I saw Three Billboards outside Ebbing, Missouri last night.

Why doesn't the deputy (played by Sam Rockwell) get arrested and charged after clearly assaulting the billboard manager?

I mean, it was almost murder - so even in a small town...

  • I am not sure about how law works in the US, but wouldn't it require for the billboard manager to press charges against the deputy to get him arrested and prosecuted?
    – TK-421
    Commented Feb 15, 2020 at 22:33

3 Answers 3


I wanted to ask the exact same question when I watched it.

I think you must take a few things into account:

  • The "beloved" chief Willoughby has just died. Everyone is still sad/mad about that, as shown right before that scene (everybody is crying, one officer broke a chair, Dixon fainted, ...). No one is in the mood of arresting someone for beating (not killing) another, specially if that someone is a fellow officer and friend.
  • Everyone thinks that the billboards are the reason chief Willoughby killed himself. Even Willoughby himself predicted that in the letter he wrote to Mildred. So Dixon whooping the ass of the guy who agreed on putting up those billboards is well-liked by the other officers (who didn't even try to stop him or check the manager after he has just been thrown out of the window).
  • It is mentionned throughout the movie that Dixon has tortured a black man while interrogating him (or what he likes to call "persons of color torturing") and yet chief Willoughby kept him in hopes of becoming a better cop someday (as explained in the letter). So, the other officers (who deeply love and respect the chief) won't arrest Dixon for "beating up a guy" on the same day the chief died, knowing that the beating actually happened because of the said death itself.

But he was kicked out of the police force by the new chief.

I do agree with you that he should be arrested and put behind bars, but I think what came into play is:

  • There is always a grey area in how rules (including laws) are carried out.

Come into my head, there are a few examples:

  • In Training Day, Alonzo follows and stops a whole bunch of university students who have just purchased drugs. Instead of arresting them, Alonzo intimidates them and gets all of their purchased drugs from them. Of course, you can argue that Alonzo himself is a corrupted cop, but his protege, who is on scene with Alonzo, does not protest against Alonzo's decision.
  • In Training Day, Alonzo beats up two would-be rapists instead of taking them into custody, despite of his protege protests against his decision.
  • In Collateral, two police officers stop Jamie Foxx's taxi and ask him to pop his trunk but the two officers let him go even they receive a 911 call about shooting nearby.
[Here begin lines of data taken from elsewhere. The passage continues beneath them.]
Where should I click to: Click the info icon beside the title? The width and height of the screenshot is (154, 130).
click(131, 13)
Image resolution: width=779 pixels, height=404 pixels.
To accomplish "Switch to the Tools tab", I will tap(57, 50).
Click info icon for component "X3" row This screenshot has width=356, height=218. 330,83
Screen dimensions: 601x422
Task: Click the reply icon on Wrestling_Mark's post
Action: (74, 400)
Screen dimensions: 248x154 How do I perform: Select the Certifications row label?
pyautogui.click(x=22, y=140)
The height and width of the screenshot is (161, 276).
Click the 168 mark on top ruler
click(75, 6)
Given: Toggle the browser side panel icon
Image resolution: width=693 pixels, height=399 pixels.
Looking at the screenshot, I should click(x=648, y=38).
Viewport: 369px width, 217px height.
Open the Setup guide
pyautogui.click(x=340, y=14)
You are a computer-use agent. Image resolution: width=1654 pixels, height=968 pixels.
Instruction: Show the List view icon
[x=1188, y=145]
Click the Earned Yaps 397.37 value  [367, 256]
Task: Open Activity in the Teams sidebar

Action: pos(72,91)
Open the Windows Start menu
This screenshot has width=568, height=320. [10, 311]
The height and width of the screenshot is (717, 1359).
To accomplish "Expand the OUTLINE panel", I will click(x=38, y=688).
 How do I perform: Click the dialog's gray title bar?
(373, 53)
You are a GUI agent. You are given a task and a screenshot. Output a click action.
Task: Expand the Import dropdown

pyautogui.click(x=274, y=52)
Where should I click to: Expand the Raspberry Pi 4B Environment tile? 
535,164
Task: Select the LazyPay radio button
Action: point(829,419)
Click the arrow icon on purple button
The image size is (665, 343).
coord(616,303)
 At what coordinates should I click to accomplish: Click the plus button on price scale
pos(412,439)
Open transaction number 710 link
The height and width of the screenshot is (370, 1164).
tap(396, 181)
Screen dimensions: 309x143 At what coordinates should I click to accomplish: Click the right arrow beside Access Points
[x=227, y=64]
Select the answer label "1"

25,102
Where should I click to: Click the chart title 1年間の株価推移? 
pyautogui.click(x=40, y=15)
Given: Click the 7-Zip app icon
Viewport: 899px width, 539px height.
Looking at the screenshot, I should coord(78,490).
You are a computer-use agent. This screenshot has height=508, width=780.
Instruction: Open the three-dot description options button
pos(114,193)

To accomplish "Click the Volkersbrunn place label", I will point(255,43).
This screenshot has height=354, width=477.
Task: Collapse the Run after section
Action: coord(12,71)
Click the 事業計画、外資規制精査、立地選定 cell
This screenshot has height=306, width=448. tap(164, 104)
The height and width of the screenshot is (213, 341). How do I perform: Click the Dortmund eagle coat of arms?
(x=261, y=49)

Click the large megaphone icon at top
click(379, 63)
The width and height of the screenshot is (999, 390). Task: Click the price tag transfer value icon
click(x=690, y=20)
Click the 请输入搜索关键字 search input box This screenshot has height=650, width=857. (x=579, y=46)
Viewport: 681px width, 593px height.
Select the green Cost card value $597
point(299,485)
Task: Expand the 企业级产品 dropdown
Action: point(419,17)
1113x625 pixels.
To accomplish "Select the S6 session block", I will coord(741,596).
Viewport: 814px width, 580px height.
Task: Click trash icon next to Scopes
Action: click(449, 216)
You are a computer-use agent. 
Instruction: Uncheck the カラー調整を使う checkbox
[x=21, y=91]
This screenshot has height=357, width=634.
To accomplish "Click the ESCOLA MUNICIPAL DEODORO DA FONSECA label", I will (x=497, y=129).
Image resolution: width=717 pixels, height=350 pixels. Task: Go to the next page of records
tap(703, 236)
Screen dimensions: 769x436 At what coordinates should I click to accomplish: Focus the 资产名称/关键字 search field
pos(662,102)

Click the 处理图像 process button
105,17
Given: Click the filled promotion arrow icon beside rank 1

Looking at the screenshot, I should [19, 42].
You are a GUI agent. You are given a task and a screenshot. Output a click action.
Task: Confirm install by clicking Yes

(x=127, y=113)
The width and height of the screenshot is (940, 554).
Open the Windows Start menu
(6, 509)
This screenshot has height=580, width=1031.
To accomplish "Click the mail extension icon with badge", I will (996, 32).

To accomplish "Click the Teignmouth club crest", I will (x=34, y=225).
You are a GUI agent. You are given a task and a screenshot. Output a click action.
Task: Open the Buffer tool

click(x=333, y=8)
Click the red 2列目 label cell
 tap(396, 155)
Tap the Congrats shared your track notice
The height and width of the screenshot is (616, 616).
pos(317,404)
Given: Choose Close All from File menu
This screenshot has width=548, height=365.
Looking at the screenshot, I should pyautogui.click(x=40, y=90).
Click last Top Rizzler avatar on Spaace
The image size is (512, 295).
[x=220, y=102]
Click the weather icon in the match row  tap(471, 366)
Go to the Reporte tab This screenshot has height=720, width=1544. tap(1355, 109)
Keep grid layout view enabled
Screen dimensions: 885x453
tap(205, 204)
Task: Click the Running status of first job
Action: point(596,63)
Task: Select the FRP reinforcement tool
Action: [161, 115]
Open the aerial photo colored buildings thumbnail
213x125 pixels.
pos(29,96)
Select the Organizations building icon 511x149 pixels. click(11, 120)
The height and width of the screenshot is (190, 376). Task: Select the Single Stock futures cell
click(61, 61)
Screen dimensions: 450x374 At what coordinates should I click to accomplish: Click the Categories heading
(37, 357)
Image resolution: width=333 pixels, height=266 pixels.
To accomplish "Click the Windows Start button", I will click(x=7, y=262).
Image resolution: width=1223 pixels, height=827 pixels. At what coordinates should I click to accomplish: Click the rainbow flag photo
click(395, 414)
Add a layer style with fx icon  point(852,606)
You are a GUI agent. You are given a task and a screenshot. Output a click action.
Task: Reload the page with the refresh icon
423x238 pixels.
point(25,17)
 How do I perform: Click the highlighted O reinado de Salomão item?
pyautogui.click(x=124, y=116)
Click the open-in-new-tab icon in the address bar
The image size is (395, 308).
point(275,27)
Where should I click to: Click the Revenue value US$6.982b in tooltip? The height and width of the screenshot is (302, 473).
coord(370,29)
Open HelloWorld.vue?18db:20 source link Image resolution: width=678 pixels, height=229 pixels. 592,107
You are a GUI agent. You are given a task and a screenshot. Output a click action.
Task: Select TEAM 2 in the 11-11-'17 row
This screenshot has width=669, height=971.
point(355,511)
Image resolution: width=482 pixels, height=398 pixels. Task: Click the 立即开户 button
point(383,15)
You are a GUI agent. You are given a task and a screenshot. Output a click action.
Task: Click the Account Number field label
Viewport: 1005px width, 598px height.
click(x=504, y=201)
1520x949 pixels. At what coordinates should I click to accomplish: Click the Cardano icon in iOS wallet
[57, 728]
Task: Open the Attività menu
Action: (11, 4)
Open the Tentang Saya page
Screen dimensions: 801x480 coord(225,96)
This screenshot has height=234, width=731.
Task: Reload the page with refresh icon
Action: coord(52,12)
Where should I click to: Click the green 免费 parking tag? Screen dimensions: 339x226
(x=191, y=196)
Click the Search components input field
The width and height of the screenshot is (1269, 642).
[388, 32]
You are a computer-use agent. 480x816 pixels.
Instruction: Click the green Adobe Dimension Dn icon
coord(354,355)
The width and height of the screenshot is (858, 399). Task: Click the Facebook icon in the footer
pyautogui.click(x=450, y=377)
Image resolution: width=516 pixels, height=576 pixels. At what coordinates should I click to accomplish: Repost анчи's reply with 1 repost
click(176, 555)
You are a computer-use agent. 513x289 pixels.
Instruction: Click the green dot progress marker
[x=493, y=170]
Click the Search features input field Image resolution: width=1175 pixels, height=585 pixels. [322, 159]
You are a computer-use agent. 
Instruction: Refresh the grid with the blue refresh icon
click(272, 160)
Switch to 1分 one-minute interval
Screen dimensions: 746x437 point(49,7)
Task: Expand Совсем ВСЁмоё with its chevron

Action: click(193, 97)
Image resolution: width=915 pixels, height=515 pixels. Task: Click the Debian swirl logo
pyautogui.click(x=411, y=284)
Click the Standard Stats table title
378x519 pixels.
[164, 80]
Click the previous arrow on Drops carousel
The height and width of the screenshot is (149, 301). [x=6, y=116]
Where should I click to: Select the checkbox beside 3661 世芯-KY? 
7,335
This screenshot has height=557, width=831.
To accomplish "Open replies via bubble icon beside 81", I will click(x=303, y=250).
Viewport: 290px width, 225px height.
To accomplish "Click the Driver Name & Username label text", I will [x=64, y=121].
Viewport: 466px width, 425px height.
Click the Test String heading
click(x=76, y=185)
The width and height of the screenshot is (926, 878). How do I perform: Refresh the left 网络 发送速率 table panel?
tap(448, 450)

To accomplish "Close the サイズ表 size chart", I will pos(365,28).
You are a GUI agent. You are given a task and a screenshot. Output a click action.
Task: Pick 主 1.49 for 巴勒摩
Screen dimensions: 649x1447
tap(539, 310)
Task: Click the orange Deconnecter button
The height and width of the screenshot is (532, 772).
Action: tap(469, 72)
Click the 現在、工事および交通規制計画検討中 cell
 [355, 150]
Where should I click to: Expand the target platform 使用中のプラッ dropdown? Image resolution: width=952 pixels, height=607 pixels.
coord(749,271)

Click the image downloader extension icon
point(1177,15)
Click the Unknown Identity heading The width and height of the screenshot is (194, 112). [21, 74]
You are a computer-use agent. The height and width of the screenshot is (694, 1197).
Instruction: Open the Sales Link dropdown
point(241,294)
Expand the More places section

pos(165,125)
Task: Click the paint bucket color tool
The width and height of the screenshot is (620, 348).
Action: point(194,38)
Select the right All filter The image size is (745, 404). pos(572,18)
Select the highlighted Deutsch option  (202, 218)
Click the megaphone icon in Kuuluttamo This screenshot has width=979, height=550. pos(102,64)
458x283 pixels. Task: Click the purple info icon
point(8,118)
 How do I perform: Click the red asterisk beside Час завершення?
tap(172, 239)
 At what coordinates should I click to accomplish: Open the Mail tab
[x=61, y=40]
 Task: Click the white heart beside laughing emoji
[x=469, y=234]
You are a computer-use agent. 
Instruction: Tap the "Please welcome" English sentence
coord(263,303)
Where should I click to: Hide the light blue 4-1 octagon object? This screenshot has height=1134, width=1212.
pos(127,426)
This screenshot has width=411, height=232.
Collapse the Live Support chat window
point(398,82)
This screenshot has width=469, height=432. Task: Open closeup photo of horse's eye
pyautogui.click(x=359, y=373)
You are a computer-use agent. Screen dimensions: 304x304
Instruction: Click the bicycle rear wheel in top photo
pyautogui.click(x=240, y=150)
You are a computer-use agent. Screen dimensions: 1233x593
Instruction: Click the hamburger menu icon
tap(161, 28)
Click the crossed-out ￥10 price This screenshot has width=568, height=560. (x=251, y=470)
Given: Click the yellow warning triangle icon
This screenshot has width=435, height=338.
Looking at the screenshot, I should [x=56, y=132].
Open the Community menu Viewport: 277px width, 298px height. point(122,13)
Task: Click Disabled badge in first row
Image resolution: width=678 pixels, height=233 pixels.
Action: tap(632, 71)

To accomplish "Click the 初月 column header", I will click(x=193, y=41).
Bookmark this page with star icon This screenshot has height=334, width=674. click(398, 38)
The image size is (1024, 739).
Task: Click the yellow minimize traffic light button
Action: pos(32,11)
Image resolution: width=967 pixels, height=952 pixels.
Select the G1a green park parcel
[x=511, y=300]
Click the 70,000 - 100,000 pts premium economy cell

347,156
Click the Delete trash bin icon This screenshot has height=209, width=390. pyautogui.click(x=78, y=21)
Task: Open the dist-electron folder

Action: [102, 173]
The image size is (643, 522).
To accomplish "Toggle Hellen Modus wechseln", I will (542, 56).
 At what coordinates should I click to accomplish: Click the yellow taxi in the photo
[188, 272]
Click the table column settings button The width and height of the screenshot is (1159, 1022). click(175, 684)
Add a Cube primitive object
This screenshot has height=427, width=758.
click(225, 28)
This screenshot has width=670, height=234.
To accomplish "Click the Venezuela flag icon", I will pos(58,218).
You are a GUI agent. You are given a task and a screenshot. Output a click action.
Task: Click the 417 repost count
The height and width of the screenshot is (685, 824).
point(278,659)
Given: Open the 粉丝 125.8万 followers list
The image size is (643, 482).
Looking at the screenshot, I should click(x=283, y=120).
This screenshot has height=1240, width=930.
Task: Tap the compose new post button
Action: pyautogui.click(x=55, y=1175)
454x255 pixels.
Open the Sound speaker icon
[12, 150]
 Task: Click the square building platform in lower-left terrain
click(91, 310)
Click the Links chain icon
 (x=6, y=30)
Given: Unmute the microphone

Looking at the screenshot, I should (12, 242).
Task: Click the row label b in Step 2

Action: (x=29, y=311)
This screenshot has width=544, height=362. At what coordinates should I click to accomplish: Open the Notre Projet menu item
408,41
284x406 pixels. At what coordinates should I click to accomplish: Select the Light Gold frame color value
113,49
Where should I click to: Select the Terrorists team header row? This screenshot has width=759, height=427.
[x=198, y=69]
Back to officer played by Sam Rockwell, I would imagine in a small town, arresting an officer has never been a tradition. Rules are not exactly carried out to the letters, another example is:

  • After losing his job as a police officer, Sam can still get back into the police station and even access case files.

In a just world, he would have been arrested, but the film is definitely tapping into 2017 ideas of police accountability where punishing police for anything is extremely rare. The fact that he was even fired at all was probably only made believable by the fact that it was witnessed by a new, out-of-town, black police chief. In a town where he would have had the sympathy of most of his white peers for what he did (given the popularity of Chief Willoughby and the the fact that most of the town thought his suicide was because of the billboards put up by the victim), it would have been very difficult to convict him anyway.